14.05.25
Flame-seared steak, bold and indulgent
A fire-cooked favourite, this Big Daddy steak and peppercorn sauce recipe combines simple ingredients with the rich depth of live-fire cooking. Seared over glowing embers, the steak takes on a golden crust and gentle smoky flavour before being finished with a smooth, whisky-infused peppercorn sauce. Served with charred greens or buttery seasonal vegetables, it’s a hearty, flavour-packed dish that’s made to share.
Grilling
Method
PREP THE FIRE
Light your Kadai and burn hardwood or charcoal down to a hot bed of glowing embers. While the fire settles, bring your steaks to room temperature.
SEASON THE STEAKS
Rub each steak with olive oil and season generously with salt, pepper, and your preferred seasoning such as garlic powder or paprika. Set aside while you prepare the sauce.
MAKE THE PEPPERCORN SAUCE
Crush 3 tsp of the peppercorns in a pestle and mortar, leaving some texture. Heat a Skillet over medium heat and add the butter and oil (or the steak drippings). Once melted, stir in the shallots, salt, crushed peppercorns, and the remaining whole peppercorns.Sauté for 2–3 minutes until softened, then pour in the whisky and bubble for 1 minute.
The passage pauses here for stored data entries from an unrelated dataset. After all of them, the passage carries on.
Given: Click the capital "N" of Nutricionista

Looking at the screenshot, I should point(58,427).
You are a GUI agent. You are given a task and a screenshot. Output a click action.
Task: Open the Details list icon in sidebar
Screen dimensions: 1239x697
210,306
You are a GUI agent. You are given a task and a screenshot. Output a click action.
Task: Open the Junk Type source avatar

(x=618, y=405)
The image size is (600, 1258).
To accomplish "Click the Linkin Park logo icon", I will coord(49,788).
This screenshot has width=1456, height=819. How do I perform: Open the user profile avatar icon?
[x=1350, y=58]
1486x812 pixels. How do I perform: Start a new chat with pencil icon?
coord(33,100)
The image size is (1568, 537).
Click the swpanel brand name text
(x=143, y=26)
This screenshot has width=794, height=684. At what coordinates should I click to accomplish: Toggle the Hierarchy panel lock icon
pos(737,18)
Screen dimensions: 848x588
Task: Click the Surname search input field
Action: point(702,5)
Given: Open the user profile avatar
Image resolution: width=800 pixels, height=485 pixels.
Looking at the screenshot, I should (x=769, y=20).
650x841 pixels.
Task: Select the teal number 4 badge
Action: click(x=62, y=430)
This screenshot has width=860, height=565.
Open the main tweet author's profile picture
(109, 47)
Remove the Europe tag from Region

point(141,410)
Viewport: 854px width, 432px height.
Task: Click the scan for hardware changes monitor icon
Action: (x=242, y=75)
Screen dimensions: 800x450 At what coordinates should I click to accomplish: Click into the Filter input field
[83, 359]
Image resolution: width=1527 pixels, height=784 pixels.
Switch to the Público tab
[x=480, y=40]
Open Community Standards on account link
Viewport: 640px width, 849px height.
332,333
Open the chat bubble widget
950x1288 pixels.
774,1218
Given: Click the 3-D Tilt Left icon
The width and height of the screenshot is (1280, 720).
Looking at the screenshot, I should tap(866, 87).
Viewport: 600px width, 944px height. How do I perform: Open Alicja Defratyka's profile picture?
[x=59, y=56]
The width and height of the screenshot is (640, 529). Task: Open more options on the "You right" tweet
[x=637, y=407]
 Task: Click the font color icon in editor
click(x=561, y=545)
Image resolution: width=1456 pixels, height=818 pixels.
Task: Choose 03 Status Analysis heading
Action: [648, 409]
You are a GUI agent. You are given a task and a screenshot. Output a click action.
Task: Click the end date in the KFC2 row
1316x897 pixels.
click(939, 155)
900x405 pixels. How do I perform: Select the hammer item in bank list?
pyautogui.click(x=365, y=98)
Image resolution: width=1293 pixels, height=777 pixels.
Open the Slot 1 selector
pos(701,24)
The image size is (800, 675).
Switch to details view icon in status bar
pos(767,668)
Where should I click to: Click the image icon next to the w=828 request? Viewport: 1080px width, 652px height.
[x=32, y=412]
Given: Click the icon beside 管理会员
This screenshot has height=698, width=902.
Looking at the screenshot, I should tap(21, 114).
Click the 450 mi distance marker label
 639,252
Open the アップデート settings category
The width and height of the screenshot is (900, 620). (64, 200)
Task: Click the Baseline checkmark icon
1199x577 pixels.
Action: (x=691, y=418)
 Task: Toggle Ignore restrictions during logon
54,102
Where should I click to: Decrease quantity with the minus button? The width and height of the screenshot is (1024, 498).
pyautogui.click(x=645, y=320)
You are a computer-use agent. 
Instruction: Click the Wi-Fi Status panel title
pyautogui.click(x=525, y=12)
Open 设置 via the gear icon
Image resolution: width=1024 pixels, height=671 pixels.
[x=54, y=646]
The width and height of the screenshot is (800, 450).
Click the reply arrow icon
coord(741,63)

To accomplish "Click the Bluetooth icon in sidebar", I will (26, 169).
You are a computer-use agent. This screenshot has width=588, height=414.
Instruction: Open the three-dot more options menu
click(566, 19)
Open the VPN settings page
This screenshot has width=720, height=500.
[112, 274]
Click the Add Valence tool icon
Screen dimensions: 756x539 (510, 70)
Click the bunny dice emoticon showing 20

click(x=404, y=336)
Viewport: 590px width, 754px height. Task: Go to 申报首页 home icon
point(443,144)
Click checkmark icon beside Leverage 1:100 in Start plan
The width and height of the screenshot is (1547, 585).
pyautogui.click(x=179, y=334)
Add the stock and Worcestershire sauce, then simmer over high heat for around 5 minutes to reduce by half. Lower the heat, stir in the double cream, and gently simmer until thickened. Stir through any resting steak juices before serving.
COOK THE STEAKS
Rake the embers to one side to create a direct heat zone. Place the steaks directly on the Holi Grill or Plancha and sear for around 2 minutes per side until a golden crust forms.For medium-rare, aim for an internal temperature of 55–57°C; for medium, 60–63°C. Once cooked, remove from the grill and rest for 5–10 minutes.
SERVE
Slice the steaks and pour over the warm peppercorn sauce. Serve with grilled tenderstem broccoli, asparagus, and a touch of truffle butter for richness.